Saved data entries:
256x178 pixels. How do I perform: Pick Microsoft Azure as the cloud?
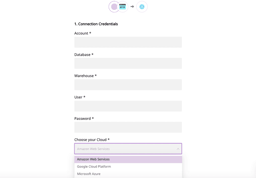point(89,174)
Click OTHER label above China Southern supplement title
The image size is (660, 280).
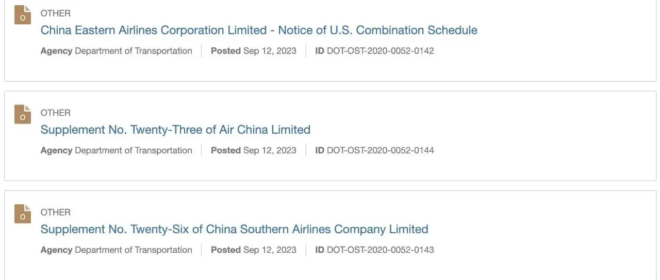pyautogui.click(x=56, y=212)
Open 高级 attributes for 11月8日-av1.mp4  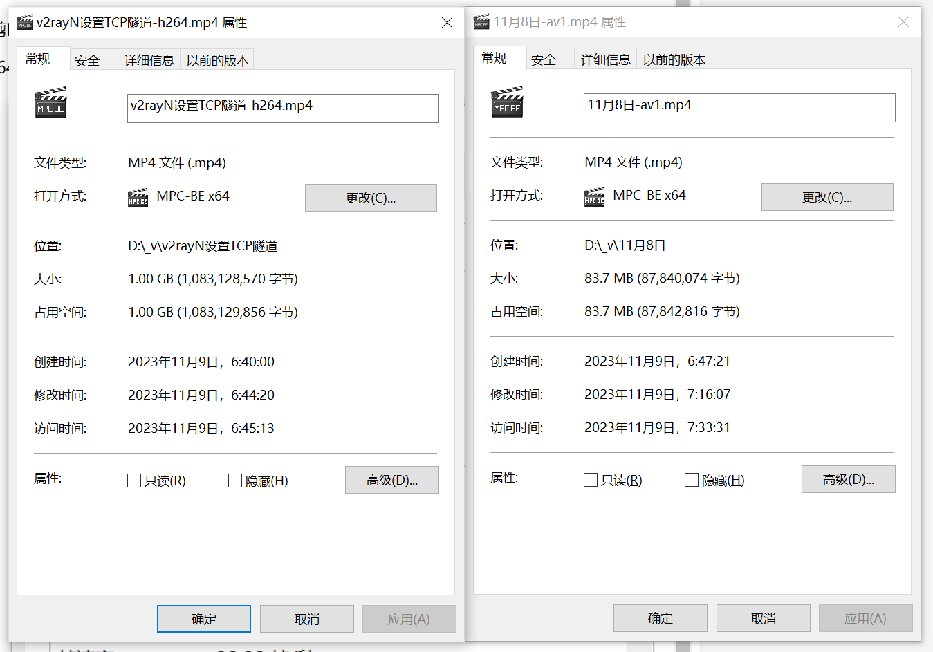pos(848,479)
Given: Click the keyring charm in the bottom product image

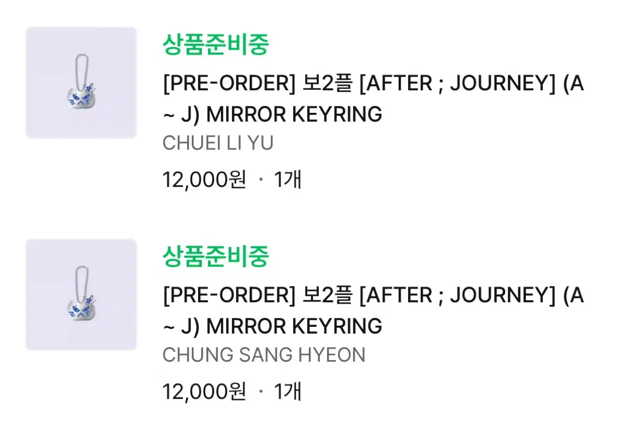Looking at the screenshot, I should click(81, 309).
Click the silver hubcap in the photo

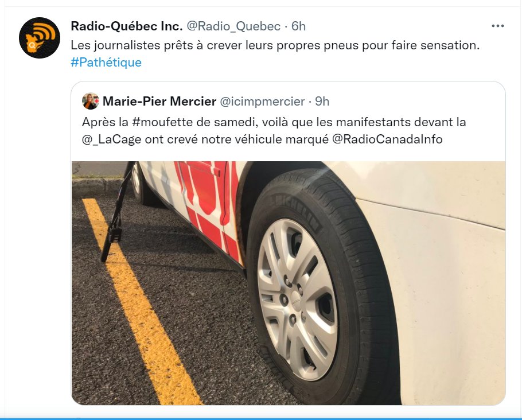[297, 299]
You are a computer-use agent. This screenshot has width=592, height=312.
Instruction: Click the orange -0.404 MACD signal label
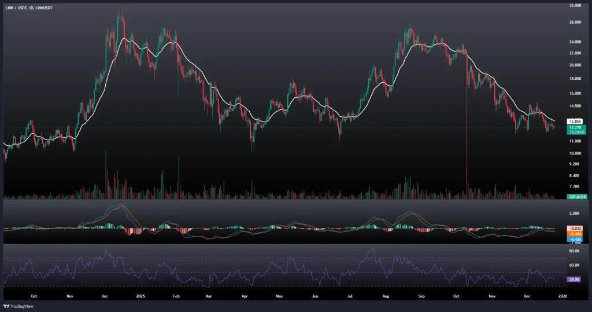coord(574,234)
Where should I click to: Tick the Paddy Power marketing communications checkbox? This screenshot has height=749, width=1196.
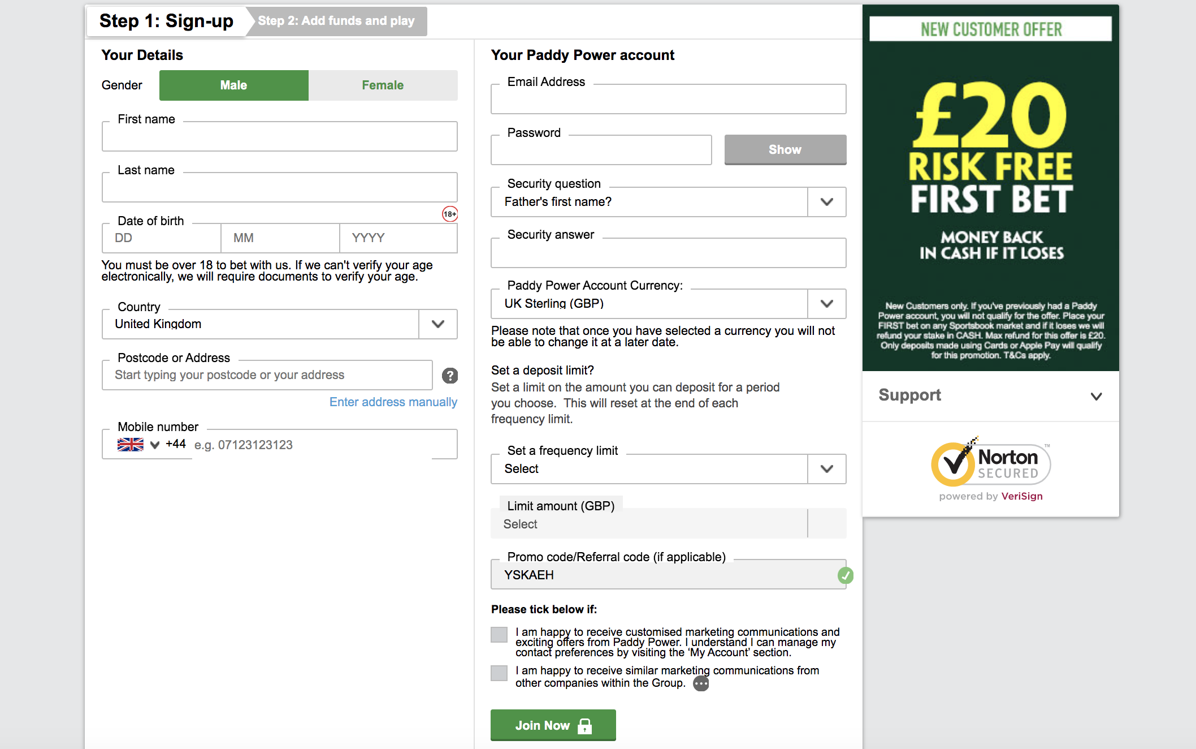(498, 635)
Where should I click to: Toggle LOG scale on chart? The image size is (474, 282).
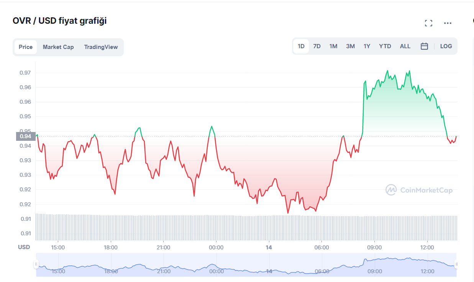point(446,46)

Brief:
Print only the lines from the one with "Where should I click to: Tick" through the last line of the data above, exactly and with both ends, and please omit any pictures.

Answer box:
Where should I click to: Tick the Paddy Power marketing communications checkbox? This screenshot has height=749, width=1196.
(498, 635)
Where should I click to: Toggle LOG scale on chart? The image size is (474, 282).
point(446,46)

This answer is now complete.